• _SELECTED PASSAGE_:
(begin)
Re: [RFC] tools/memory-model: Rule out OOTA

From: Jonas Oberhauser
Date: Tue Jan 21 2025 - 05:37:21 EST




Am 1/17/2025 um 9:01 PM schrieb Alan Stern:
On Fri, Jan 17, 2025 at 12:29:34PM +0100, Jonas Oberhauser wrote:


Am 1/17/2025 um 12:02 AM schrieb Alan Stern:
On Thu, Jan 16, 2025 at 08:08:22PM +0100, Jonas Oberhauser wrote:
I'm well aware that an absolute definition of semantic dependencies is not
easy to give.

In fact it's undecidable. No tool is ever going to be able to detect
semantic dependencies perfectly.

It depends.
Firstly, let's consider that the tool only runs on finite (or "finitized")
programs.

A program may be finite; that doesn't mean its executions are. Programs
can go into infinite loops. Are you saying that the tool would stop
verifying executions after (say) a billion steps? But then it would not
be able to detect semantic dependences in programs that run longer.

Yes, what I said is not fully correct. Finite (non-trivial-)loop-free programs, or programs with finite (representative) execution spaces, would have been more correct.




Seceondly, your definition depends on the compiler.

So in the sense that we don't know the compiler, it is undecidable.
But if you fix the compiler, you could still enumerate all executions under
that compiler and compute whether that compiler has a dependency or not.

You can't enumerate the executions unless you put an artificial bound on
the length of each execution, as noted above.

Note that for many practical cases it is possible to write test cases where the bound is not artificial in the sense that it is at least as large as the bound needed for exhaustive enumeration.


But as I mentioned before, I think you can define semantic dependencies more
appropriately because you don't really need to preserve semantic
dependencies in C++, and in LKMM (and VMM) you have volatiles that restrict
what kind of dependency-eliminations the compiler can do.

What makes you think this "more appropriate" definition of semantic
dependency will be any easier to detect than the original one?

For starters, as you mentioned, the compiler has to assume any value is possible.

Which means that if any other value would lead to a "different behavior", you know you have a semantic dependency. You can detect this in a per-thread manner, independently of the compiler.
(end)
• _REQUIRED ACTIONS_:
A. From the memory-model thread, write out word for word the part that begins at the words "Seceondly, your definition" and stops after the words "for exhaustive enumeration.".
B. In the memory-model thread, what does Alan Stern say no tool is ever going to be able to do?

• _GIVEN DATA_:
(begin)
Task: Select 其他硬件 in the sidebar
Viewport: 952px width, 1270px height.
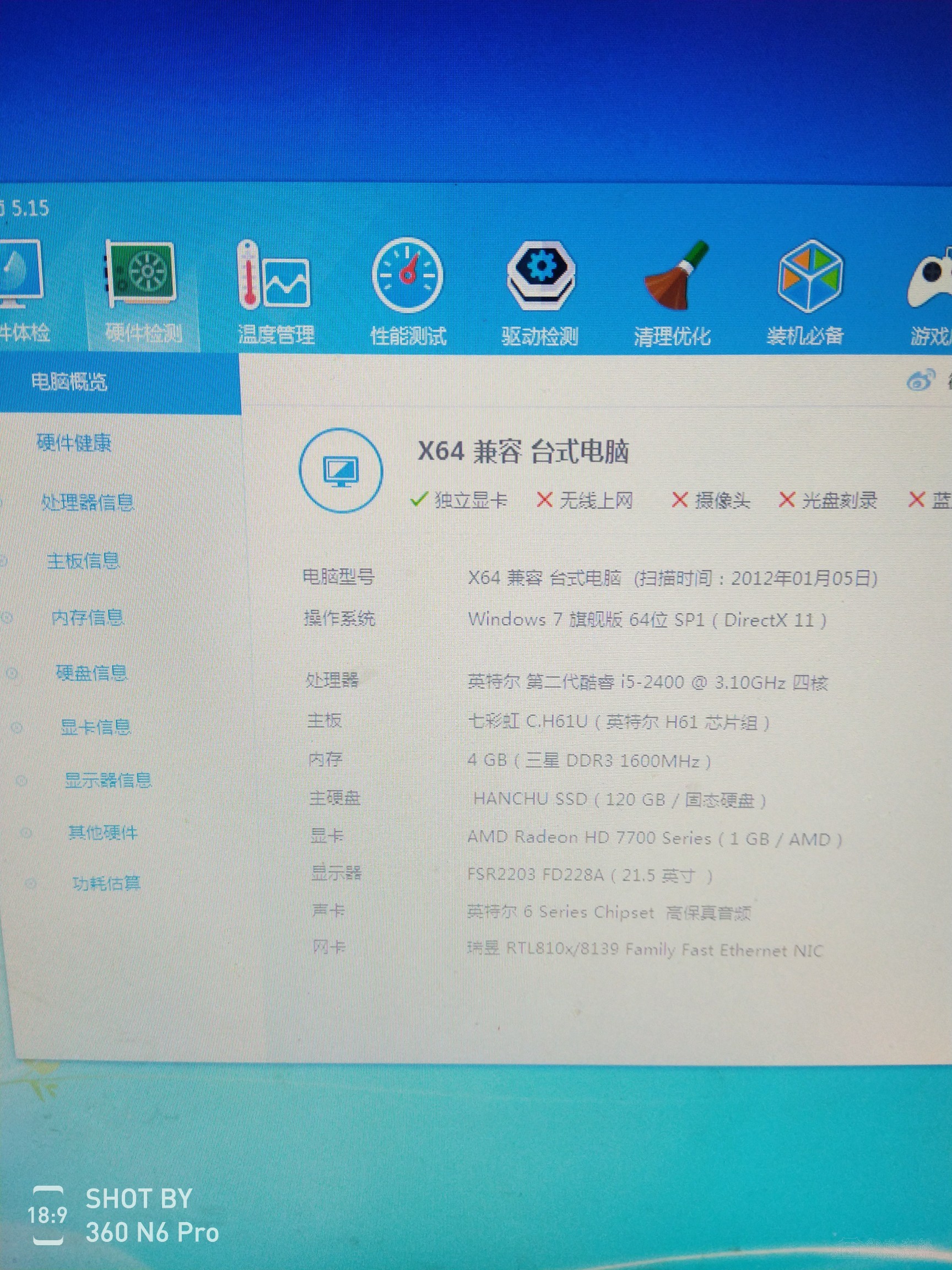Action: [x=102, y=832]
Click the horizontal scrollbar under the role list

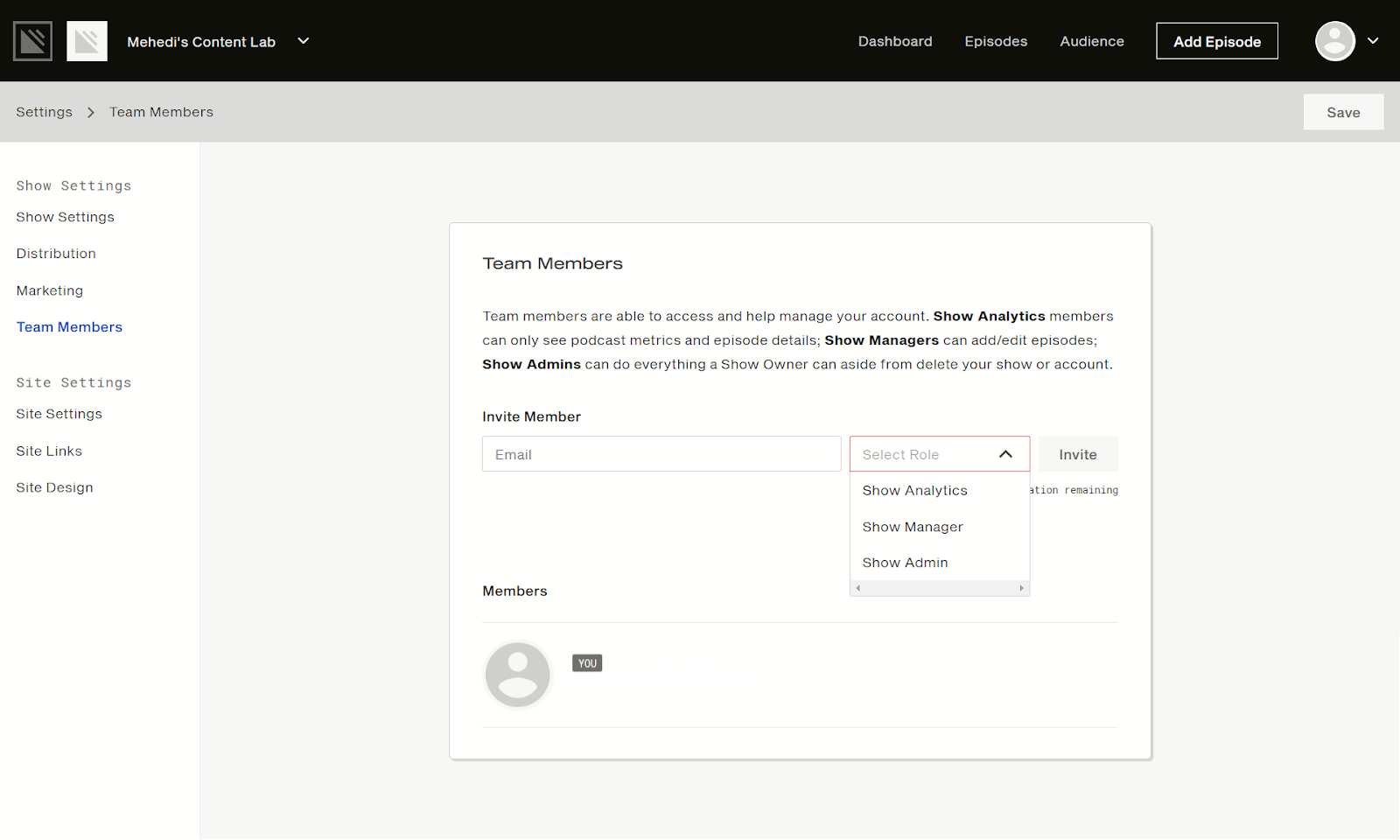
(end)
• _SOLUTIONS_:
A.
Seceondly, your definition depends on the compiler.

So in the sense that we don't know the compiler, it is undecidable.
But if you fix the compiler, you could still enumerate all executions under
that compiler and compute whether that compiler has a dependency or not.

You can't enumerate the executions unless you put an artificial bound on
the length of each execution, as noted above.

Note that for many practical cases it is possible to write test cases where the bound is not artificial in the sense that it is at least as large as the bound needed for exhaustive enumeration.

B. Detect semantic dependencies perfectly.